Inspecting Storage and Databases for Sensitive Data

One of the first steps to properly managing sensitive data is storage classification: identifying where your sensitive data is in your storage repository and how it’s used. For data stored in Google Cloud Storage, Google Cloud Datastore, and Google BigQuery, this knowledge can help you to properly set access control and sharing permissions, and it can be part of an ongoing monitoring plan.

The DLP API can detect and classify sensitive data stored in Cloud Storage, Cloud Datastore, and BigQuery. Instead of streaming the textual data into the API, you specify location and configuration information in your API call. The API returns details about any InfoTypes found in the text, a likelihood value, and more.

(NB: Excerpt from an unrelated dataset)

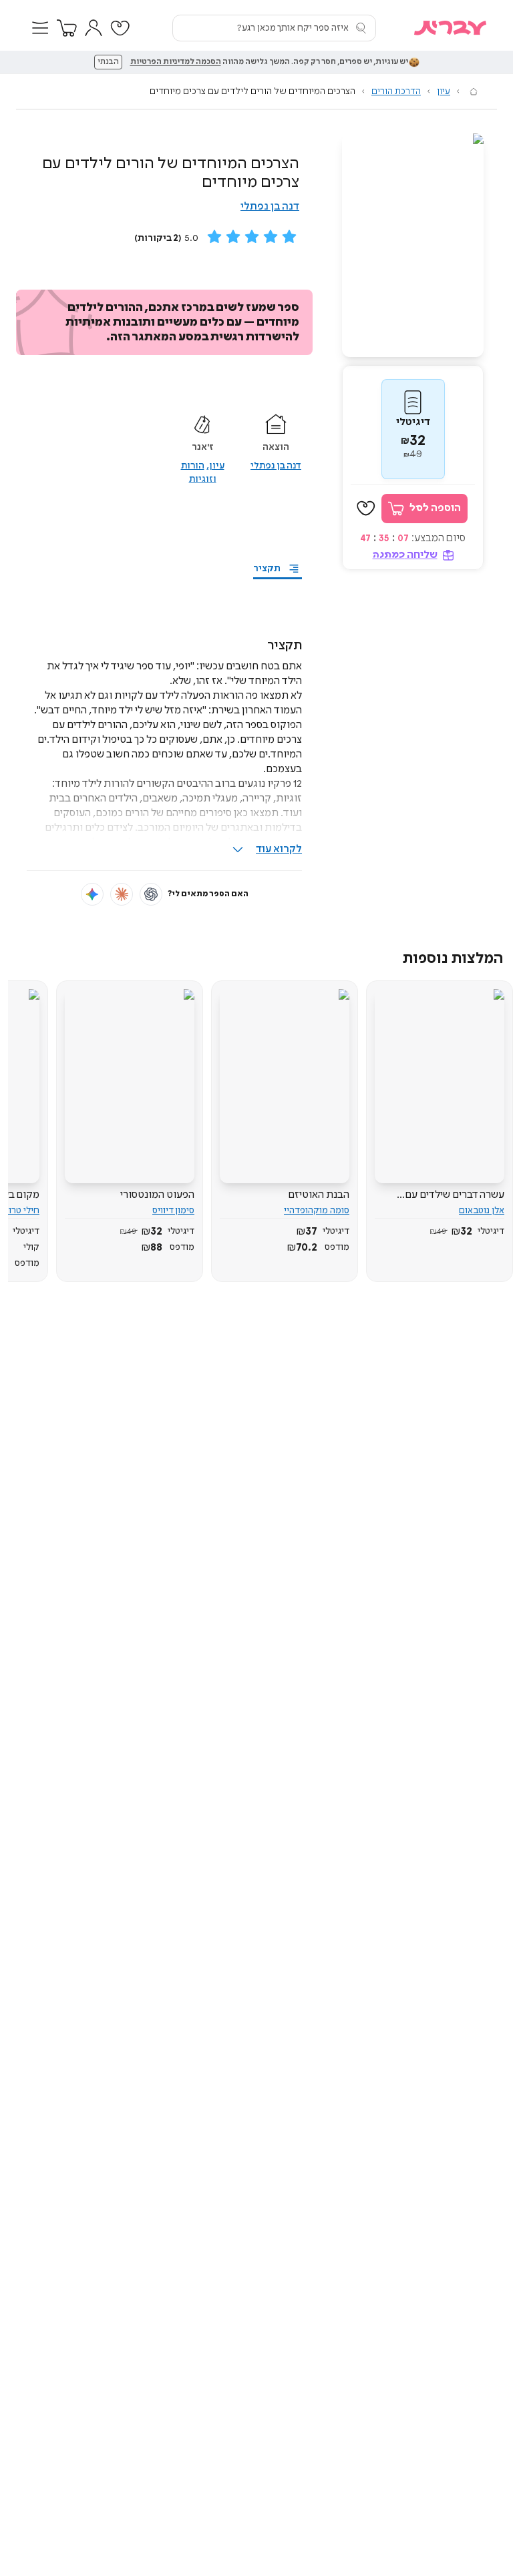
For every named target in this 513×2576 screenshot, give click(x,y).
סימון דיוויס (173, 1210)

You can call the Data Loss Prevention API in several languages or via cURL/REST and JSON to inspect a Cloud Storage location, Cloud Datastore kind, or BigQuery table for sensitive data.

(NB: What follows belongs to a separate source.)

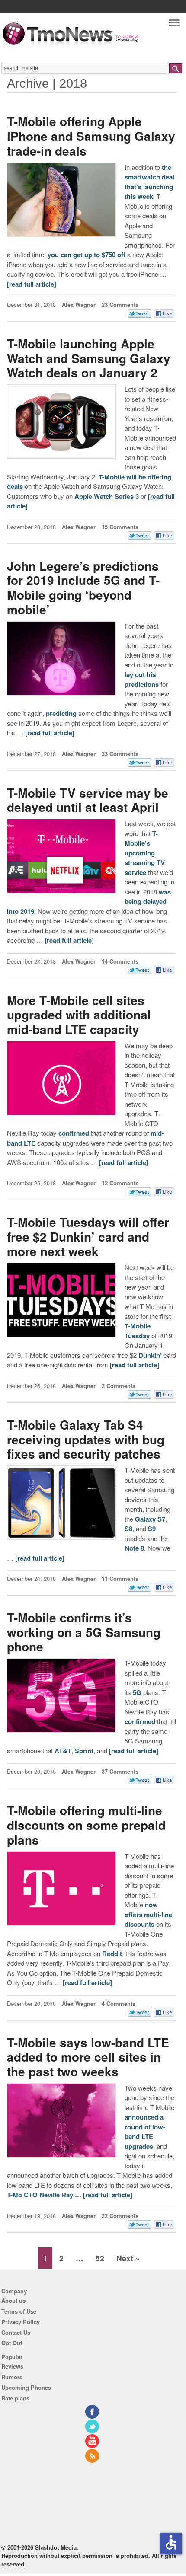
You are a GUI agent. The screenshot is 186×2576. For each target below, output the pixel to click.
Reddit (112, 1953)
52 (100, 2258)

This topic includes several samples for each Google Cloud Platform storage repository type (Cloud Storage, Cloud Datastore, and BigQuery) in several programming languages, plus a detailed overview of the inspection process and the results output you can expect.

Inspecting a Cloud Storage Location

The following code samples demonstrate how to inspect a Cloud Storage location using the DLP API in several languages. The "Protocol" tab shows sample JSON that can be sent in a POST request to the specified DLP API endpoint.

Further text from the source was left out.